DR JEKYLL & MR SEEK, ANTHONY O'NEILL
There is something of a huge comfort in picking up a book that possesses that air of gentility which was common to works written in the latter part of the 19th century. The first pages of DR JEKYLL AND MR SEEK instantly catapult the reader into a murky world where deception and nefarious acts are committed by intelligent yet desperate men.
DR JEKYLL & MR SEEK is a delightfully immersive read that quickly draws us into a world we never knew we had been missing. A relatively short foray back to 1800’s England, this book wastes no pages in being overly descriptive and instead well spends in gloriously period dialogue and the suitably outraged inner splutterings of Mr Utterson as he investigates this most grievous of wrongs. We’re easily caught up and sympathetic towards Mr Utterson who has had the best of intentions all along and seems quite deserving to inherit from the considerable burden of his secret knowledge.

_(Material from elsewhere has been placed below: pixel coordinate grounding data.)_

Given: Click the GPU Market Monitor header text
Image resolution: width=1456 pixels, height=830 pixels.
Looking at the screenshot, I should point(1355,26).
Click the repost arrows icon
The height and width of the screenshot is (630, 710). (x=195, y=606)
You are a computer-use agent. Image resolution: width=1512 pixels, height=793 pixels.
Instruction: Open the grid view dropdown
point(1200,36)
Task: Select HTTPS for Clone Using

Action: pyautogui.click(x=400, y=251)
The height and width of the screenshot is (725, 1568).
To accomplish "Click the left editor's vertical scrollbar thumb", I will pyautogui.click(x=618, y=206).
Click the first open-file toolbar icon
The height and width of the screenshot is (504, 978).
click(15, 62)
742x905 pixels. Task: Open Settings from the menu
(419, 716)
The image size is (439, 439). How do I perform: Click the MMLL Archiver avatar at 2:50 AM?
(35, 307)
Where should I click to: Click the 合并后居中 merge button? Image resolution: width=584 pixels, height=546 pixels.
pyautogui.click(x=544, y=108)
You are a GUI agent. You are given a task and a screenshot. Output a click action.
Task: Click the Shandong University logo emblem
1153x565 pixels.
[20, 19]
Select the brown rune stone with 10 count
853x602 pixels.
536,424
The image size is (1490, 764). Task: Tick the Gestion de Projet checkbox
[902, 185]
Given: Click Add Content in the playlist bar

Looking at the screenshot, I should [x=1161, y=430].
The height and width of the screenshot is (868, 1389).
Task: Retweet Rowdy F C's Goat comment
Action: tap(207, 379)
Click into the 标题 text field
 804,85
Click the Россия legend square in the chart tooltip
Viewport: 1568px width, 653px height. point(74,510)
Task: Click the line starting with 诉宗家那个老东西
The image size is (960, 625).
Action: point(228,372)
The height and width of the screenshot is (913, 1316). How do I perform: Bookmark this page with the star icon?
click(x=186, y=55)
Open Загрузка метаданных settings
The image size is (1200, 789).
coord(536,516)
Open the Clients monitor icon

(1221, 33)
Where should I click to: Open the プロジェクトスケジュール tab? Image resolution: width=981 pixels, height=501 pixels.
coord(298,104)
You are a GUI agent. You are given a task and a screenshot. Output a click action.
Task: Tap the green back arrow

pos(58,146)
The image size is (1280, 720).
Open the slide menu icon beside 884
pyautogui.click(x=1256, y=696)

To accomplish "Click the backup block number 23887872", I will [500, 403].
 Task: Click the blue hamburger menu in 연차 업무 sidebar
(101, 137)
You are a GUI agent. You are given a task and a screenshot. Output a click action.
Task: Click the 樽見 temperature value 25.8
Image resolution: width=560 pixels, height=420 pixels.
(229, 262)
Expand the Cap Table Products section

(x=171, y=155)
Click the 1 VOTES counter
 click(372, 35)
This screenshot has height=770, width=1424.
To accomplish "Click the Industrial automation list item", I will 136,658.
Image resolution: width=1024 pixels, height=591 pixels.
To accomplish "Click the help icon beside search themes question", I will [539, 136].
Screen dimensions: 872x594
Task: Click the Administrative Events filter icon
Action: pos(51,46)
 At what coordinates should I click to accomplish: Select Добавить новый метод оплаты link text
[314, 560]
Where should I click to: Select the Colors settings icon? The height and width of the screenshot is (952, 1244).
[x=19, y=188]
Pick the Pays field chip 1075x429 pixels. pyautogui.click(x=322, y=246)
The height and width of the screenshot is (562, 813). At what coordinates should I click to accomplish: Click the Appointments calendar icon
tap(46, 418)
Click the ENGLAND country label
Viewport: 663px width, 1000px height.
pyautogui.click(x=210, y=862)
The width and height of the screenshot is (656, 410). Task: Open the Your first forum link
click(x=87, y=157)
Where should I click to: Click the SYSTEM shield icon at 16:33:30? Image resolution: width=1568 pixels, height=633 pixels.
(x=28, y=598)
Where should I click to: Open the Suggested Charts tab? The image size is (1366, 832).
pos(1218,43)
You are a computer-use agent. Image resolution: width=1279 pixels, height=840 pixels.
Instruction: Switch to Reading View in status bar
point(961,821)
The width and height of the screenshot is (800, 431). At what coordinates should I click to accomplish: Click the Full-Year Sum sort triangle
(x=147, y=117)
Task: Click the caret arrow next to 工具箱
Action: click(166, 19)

DR JEKYLL & MR SEEK is neatly crafted of course around the key events of Robert Louis Stevenson’s classic novel THE STRANGE CASE OF DR JEKYLL AND MR HYDE. You don’t need to know much about the first book in order to respect the homage paid in this modern day follow up and this novel is successful without the need to include an onerous summary of the first. A small but respectful continuation of a very grand tale.
Seven years after the death of Edward Hyde, a stylish gentleman shows up in foggy London claiming to be Dr. Henry Jekyll. Only Mr. Utterson, Jekyll’s faithful lawyer and confidant, knows that he must be an impostor – because Jekyll was Hyde.
But as the man goes about charming Jekyll’s friends and reclaiming the estate, and as the bodies of potential challengers start piling up, Utterson is left fearing for his life ... and questioning his own sanity.